Part I includes ten papers published before the author’s first-ever publication, William Faulkner’s Poetics: 1930-1936 (Shohakusha Publishing, 2008), presented in the order of publishing.
 
Part I discusses a variety of writers, from the mid-19th-century Romantic Literature (Nathaniel Hawthorne) through late-19th-century Realism (Henry James), the Modernist Literature during the interwar period of the 20th century (Sherwood Anderson, F. Scott Fitzgerald [twice], Ernest Hemingway, and William Faulkner [twice]), to late-20th-century Postmodern Literature (John Irving and Steve Erickson).
 
While the first paper in Chapter 1 was written in 1996, the last paper in Chapter 10 was published in 2009, with more than 10 years of time passing between the two. Therefore, the argumentation has inevitably undergone various changes.

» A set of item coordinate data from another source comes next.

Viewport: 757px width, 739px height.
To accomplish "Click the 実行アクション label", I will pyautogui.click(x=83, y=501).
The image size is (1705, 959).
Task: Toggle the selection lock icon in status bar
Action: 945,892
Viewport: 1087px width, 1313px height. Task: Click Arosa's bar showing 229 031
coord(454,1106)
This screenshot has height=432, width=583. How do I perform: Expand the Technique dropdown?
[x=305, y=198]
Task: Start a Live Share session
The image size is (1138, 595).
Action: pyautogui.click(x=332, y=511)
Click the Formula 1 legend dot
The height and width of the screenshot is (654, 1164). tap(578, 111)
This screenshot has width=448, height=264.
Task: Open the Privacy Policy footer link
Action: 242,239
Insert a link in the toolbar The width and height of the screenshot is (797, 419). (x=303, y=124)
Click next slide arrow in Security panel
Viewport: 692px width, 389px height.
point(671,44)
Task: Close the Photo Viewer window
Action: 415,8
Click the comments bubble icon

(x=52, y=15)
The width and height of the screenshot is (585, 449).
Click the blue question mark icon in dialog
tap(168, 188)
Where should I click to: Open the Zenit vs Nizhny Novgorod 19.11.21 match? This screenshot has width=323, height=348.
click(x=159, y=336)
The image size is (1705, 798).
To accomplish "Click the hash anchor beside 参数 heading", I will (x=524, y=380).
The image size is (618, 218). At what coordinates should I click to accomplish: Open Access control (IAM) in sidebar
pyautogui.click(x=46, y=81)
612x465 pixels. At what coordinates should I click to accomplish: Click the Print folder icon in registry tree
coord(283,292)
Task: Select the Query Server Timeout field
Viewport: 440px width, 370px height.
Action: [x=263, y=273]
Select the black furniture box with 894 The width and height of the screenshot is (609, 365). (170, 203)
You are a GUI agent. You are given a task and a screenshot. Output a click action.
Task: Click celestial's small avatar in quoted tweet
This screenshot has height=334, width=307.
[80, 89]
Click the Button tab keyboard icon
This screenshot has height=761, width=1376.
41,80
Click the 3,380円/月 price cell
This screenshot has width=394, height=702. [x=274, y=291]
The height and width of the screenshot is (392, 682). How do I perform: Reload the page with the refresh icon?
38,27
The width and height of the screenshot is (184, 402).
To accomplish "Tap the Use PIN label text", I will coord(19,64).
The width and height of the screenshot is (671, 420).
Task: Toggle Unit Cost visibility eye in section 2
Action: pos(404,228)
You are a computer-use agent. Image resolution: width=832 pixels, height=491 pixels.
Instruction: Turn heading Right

However, there is a consistent perspective in which American novels are characterized by the dilemma between Romanticism and self-consciousness. I discuss each novel with this perspective as the warp, as if it were weaving, and address various themes, such as gender and race, as well as techniques such as the use of a narrator and metafiction.
 
Part I gives readers an insight into the process through which the author has become established as a researcher in American literature as they read the papers in the presented order.
 
Part II contains texts relating to shogi, or Japanese chess, written between 2013 and 2016. This part illustrates how the author, who once aspired to be a professional shogi player, came to be a researcher in American literature. Chapter 11 presents an essay on the Denou Match, a high-profile shogi match between a human player and a computer. Chapter 12 includes two journals on watching the Ouza Match, a title match, and Chapters 13 and 14 present my lectures on shogi (autobiographical). Each of these texts conveys how a scholar of American literature approaches the theme of shogi.
 
Some of the papers included in this book are dated, which may diverge from the methods the author would currently employ in his arguments, but they are left unedited, as the book should represent his early essays. It will be an interesting read for those who have affinity with American literature as well as for students who aspire to become researchers in this academic field.